Ella se ha decidido a hacer un intenso análisis de la
situación. Su mentecilla, inquieta por un inesperado día de descanso, comienza
nuevamente de inoportuna a preguntar cosas para las que no puede obtener
respuesta. Sin embargo y tras un suspiro (lleno de dificultad para respirar,
pues está enferma), y un hondo trago al vaso de agua azul que esta calurosa
noche le acompaña, dirige la mirada a la lista de reproducción que unos días
lleva amando y el delirio empieza.
Y decide que todo es culpa del odio, porque bien, es
humana y por ende odia un montón de cosas. Decide que odia al gobierno, y sobre
todo al presidente por haber “ganado” la elección gracias a un ridículo peinado.
Odia, también, a las televisoras que no hacen más que emitir un puñado de
mierda, de la más maloliente, si se me permite agregar. Odia la burocracia, que
hace todo tan tardado, y la corrupción, aunque es precisamente esta la que te
puede beneficiar cuando más lo necesitas. Odia las iglesias, profesando dar la
mano al más pobre y vistiendo a las vírgenes de oro, cuando creo yo que ellas preferirían
descansar desnudas en el corazón de quien las necesita. Odia, con mucho esfuerzo, las campañas
publicitarias que cada día son más ingeniosas y más descaradas; no conformes
con venderte sus productos, ahora te hacen venderlos a ti mismo (una marca
gigante de ropa en el pecho de tu playera, en el mejor de los casos). Odia la
música y el ama al mismo tiempo. Odia que la gente se empeñe en pensar mal
cosas de los demás, en juzgar, en envidiar, y nunca de los nuncas en ayudar.
Odia que el mundo observe todo con lentes blancos o negros y nunca gris. Odia
ver como las buenas intenciones van mutando hasta perderse en algún lugar
perdido (¿el triángulo de las bermudas, quizá?). Y odia tantas cosas más…

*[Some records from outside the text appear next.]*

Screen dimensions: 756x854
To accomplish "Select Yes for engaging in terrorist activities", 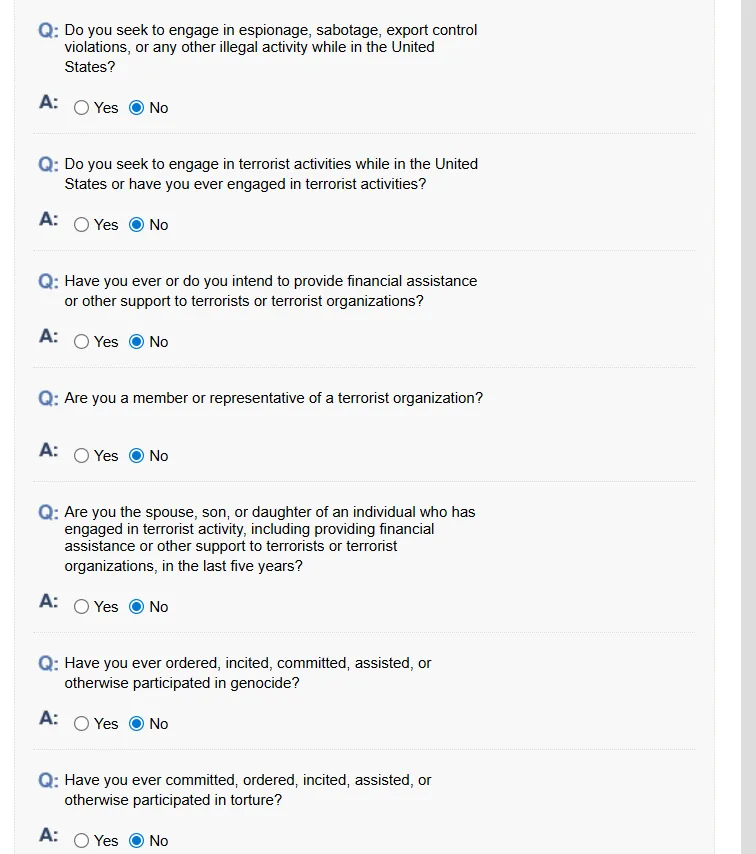I will [82, 225].
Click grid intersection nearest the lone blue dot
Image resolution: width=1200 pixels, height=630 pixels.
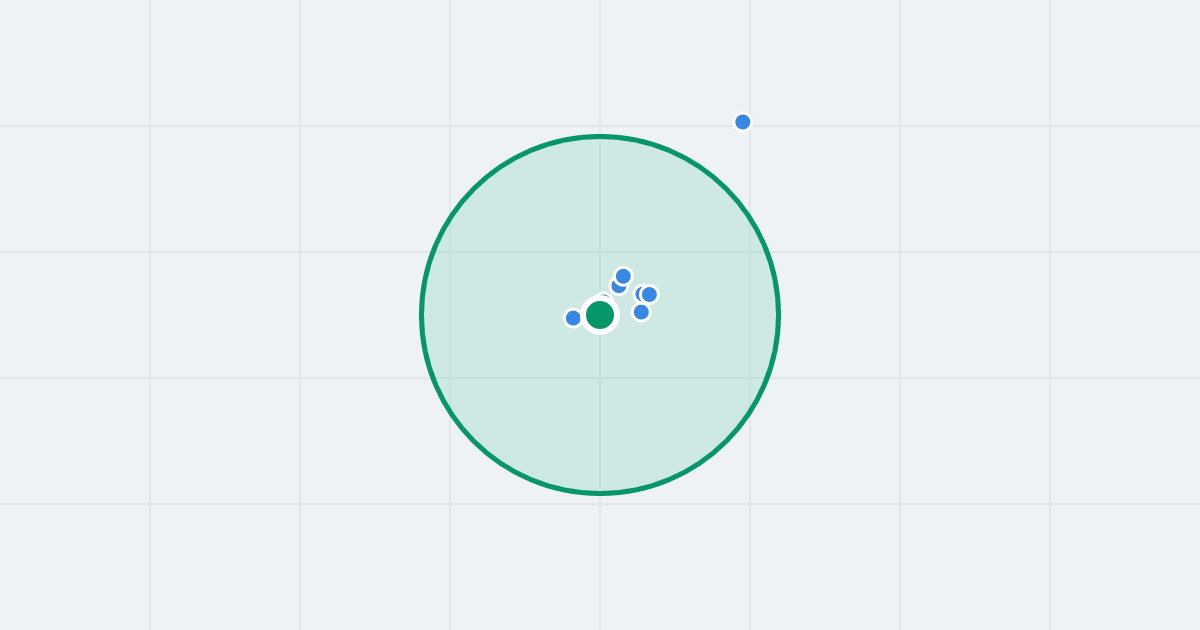(750, 126)

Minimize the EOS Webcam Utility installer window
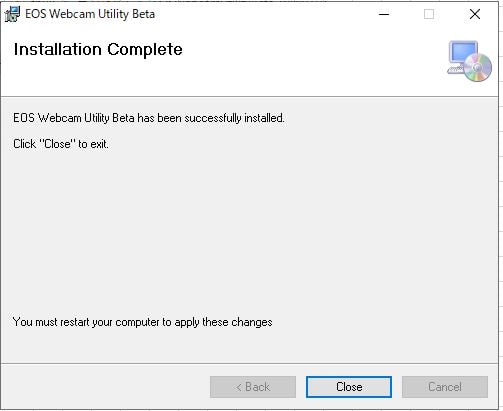384,14
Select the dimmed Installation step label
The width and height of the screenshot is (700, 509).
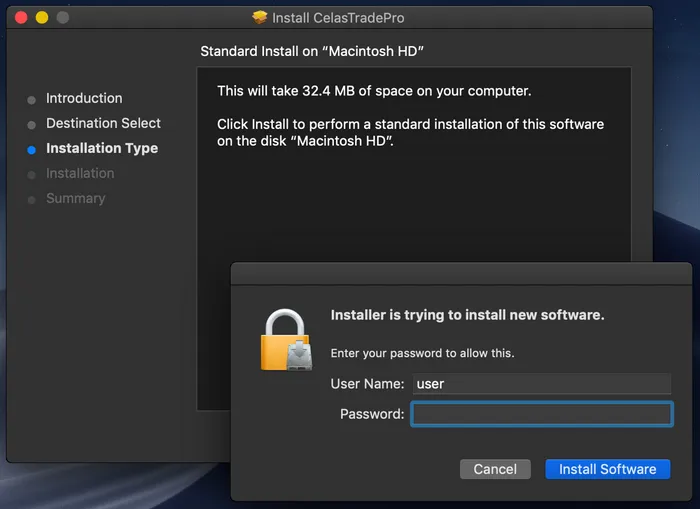tap(80, 173)
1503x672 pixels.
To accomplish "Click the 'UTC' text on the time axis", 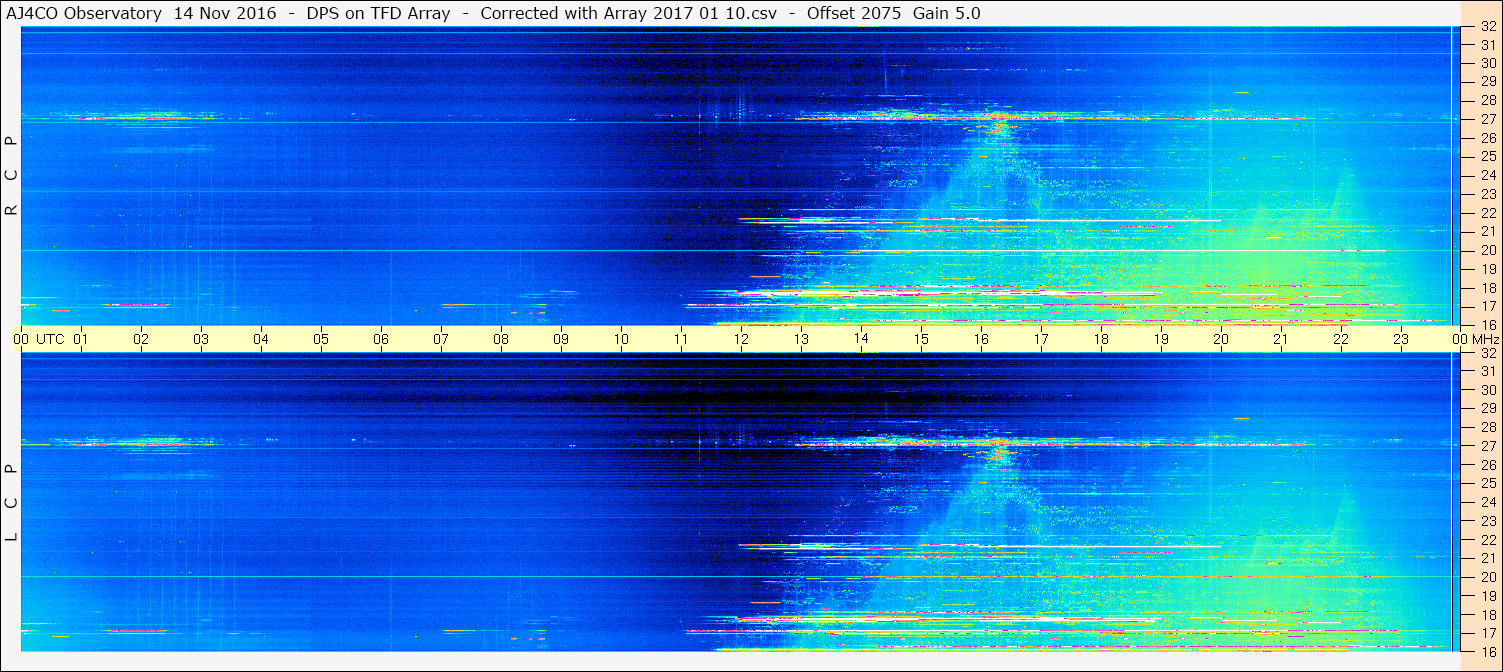I will click(x=50, y=339).
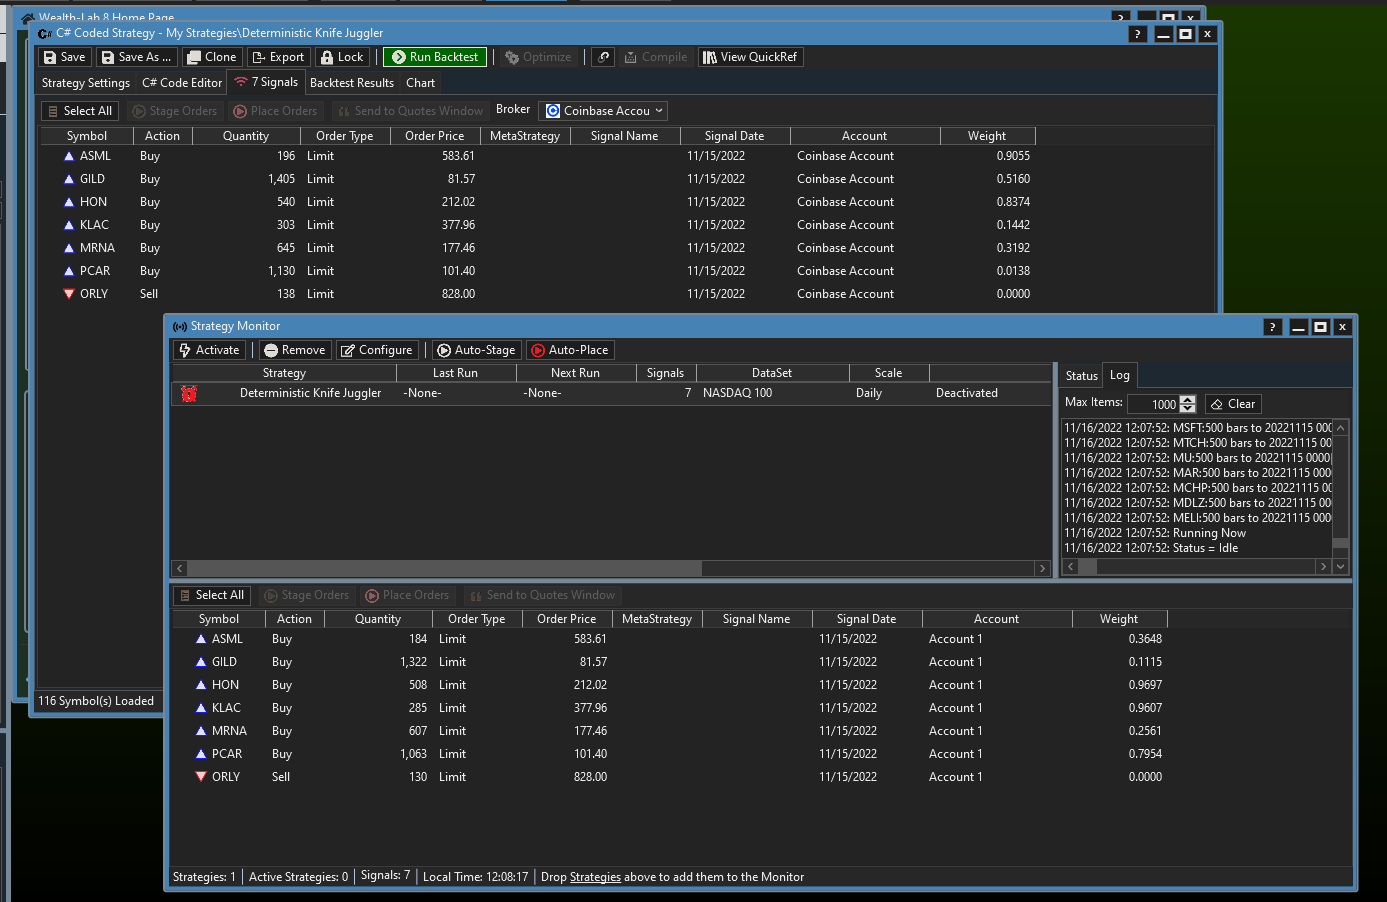The width and height of the screenshot is (1387, 902).
Task: Open the Coinbase Account broker dropdown
Action: click(x=603, y=111)
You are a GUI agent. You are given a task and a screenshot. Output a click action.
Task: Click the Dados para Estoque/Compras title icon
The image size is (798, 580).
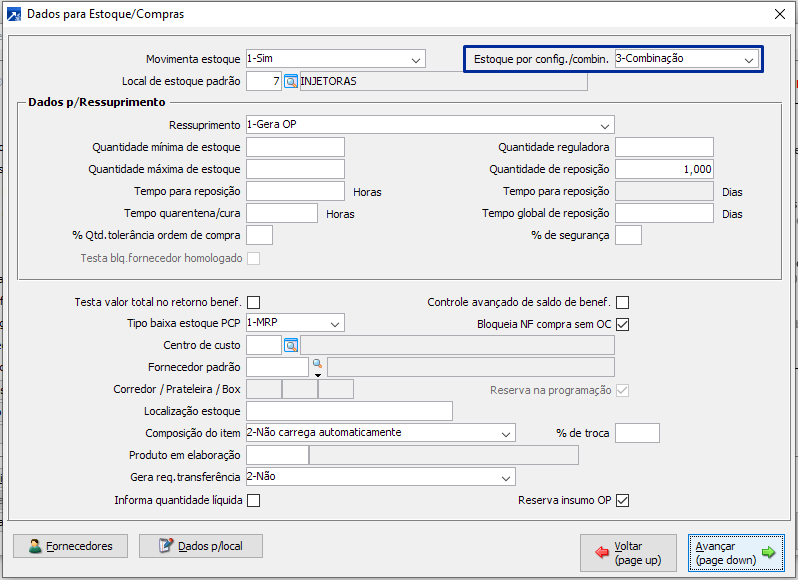pos(13,14)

Como a sí misma. Porque acepto tantas cosas sin
pensarlas, porque decidió tanto cuando no había nada que decidir, cuando su
mente estaba tan confundida con la promesa de un mejor mañana que olvido que lo
realmente preocupante era el hoy. Y se odia con razón, porque sabe que hay
gente que sufre hambre y frio, miles quizá… y no le preocupan. Ya no, porque
acepto que aunque deje de hacer lo que hace, no ayudara en nada. Porque decide
que lo único que cambia al mundo es la acción y ella se siente tan pasiva… y
luego ríe al saber lo mal que sonó eso. Porque se nos exige una constante
competencia, y ella no quiere ser más que los demás, sino más que lo que fue
ella misma ayer. Medita lo cansada que esta de no sentir nada de lo que se
promete, del cariño, de la amistad, del mito que es el amor, de ni siquiera
procesar tristeza ya, aunque la depresión sea el vicio al que más recurría (y
el más peligroso). Suspira con pesar al aceptar lo mucho que se ha perdido, la
locura que la caracterizaba, la sonrisa siempre bailante en los labios, el
tomar todo con ligereza, el que le volaran los dedos sobre el teclado con una
nueva idea, el disfrutar de los sencillos placeres que la vida ofrece (el vapor exhalado de la boca tras una fría
tarde, que duela el estómago de reírse, esa conocida sensación de vértigo ante
el peligro), y lo mucho que se adentró en el mundo adulto, el que te dice cómo
vestir y peinar, el que te grita que debes estudiar y ser alguien, buscar cómo
ganarte el mundo (aunque no quieras un estúpido mundo), el que te impide
manejar a Dios sabrá donde porque la gasolina es más cara, el que te doblega a
llorarle al dinero y vender la idea de tu “feliz vida” en una red social. Está
hundida en esa mierda.
Pero ella abrió los ojos. Y sabe que es difícil, que
necesita lo contrario al odio, pero se va a encontrar y lo va a encontrar, yo
lo sé.
Y también sé que va a dejar de escribir esto, porque ella
está cansada de escribir de sí misma en tercera persona.